There are many times we feel stared at. In the earliest mornings of a day, it can be the sky that challenges us to a no-blinking contest. Try not to survey the study of colors– thick benches of blue floating. I can survive without blinking if the mood is right, if the words hold my lids up. Sometimes, we forget to look away because of its beautiful stun. The silhouette of tree branches viewed against the backdrop of sunrise will remove anyone’s breaths and replace them with poems.
When I first saw you stuck inside a recycled New York Times, I could not look away. And I wanted to ask everyone on the subway to leave, so I could be alone with you. You are already alone and I want to be the one to change that.
Fifteen times you were struck. Man treated you like a tree and tried to chop you away. Your brain childhood, love affair, dreams, thoughts, meditations are exposed.
In my country, we stray all the time. We make love against buildings and walk away from the aroma of temptation with our bodies still in tact. You ran toward the direction of hope and look where you’ve been found.
Someone needs to change your bedsheets. Someone needs to comb your soul away from its tangles. Someone needs to read you Rumi at night to soothe you away from the nightmares. Someone needs to stop these honor killings from continuing.
How to overcome centuries of murderous revenge for moral crimes?
Gul Meena, you are eighteen.

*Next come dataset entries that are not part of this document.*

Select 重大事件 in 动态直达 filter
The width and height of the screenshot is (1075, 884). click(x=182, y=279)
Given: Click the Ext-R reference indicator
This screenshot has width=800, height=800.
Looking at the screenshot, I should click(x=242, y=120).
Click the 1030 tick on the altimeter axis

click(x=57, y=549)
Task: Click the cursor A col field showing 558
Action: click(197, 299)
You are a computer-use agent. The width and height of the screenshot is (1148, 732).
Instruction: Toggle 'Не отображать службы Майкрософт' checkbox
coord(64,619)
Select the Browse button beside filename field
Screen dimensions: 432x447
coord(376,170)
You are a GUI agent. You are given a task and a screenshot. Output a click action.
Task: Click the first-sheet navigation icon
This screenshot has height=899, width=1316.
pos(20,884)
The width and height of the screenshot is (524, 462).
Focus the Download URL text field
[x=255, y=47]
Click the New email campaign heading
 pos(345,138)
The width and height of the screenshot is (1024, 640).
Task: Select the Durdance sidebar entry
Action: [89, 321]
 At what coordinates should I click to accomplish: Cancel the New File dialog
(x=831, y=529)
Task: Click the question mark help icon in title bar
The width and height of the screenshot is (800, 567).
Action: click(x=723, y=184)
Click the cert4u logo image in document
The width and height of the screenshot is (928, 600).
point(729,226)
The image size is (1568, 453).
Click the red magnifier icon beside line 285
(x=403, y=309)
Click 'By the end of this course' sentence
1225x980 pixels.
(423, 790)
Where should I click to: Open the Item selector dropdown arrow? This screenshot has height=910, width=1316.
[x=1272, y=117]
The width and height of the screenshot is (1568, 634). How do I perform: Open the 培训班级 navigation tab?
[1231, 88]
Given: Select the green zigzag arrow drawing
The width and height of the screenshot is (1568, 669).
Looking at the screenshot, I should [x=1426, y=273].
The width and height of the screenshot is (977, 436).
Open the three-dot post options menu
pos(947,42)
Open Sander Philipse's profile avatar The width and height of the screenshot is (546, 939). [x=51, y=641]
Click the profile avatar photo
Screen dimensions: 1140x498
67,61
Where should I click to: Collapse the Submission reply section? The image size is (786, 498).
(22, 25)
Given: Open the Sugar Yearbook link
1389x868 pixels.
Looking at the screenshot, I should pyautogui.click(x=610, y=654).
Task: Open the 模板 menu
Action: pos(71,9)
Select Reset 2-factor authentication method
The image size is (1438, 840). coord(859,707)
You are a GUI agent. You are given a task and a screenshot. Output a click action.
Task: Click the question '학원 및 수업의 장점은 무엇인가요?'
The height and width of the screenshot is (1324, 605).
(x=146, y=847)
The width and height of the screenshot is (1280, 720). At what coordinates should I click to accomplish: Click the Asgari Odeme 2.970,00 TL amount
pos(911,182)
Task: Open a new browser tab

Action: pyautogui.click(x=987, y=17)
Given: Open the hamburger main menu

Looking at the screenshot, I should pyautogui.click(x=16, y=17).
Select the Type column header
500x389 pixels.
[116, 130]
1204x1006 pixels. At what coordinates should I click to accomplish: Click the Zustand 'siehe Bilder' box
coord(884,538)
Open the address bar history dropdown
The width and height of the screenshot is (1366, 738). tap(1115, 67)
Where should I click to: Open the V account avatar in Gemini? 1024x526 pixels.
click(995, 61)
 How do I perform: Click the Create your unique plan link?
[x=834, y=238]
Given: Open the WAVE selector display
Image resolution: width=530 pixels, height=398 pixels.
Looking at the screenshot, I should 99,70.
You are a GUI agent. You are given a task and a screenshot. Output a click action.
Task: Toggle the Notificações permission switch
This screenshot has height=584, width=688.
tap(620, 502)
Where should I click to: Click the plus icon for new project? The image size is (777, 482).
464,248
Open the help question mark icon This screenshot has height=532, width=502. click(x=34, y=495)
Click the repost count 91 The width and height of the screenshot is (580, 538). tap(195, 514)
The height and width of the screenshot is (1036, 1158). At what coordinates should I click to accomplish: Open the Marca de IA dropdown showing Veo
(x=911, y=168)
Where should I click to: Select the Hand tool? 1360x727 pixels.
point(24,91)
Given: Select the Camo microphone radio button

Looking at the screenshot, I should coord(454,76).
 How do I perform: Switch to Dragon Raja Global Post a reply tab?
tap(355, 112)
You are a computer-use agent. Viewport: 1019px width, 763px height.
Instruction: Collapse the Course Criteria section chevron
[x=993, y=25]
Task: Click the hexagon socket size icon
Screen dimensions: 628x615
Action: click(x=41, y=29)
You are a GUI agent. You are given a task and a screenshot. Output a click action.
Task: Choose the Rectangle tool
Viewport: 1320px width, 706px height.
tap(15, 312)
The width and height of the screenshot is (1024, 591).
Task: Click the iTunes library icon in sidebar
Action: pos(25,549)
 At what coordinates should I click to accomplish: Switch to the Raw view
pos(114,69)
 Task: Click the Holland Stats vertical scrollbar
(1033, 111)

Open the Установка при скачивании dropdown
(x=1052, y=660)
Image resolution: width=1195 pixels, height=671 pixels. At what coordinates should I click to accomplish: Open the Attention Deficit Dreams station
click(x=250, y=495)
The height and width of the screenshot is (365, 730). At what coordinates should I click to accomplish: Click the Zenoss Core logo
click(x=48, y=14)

And when I was eighteen, I was researching ways to die. No one needed to hunt me down; I was stalking my mortality each day, challenging its strength, laughing at its resilience. I bathed in poison, daily. I removed all welcome mats and when break-ins occurred, I broke, but remained.
Your limbs curl. Your heart swells and floats inside your body like a beating nightlight. How many kilometers stretch between us and if I could bring you a meal of poems and clean cells and know they’d heal your slowly developing scars, I would.
Gul Meena, you are able to speak, but your memory has leaked into the bedsheets. Sometimes memories are better left forgotten.
Rest in Jalalabad. Be still as new roots grow out of your limbs and skull. The healing has begun.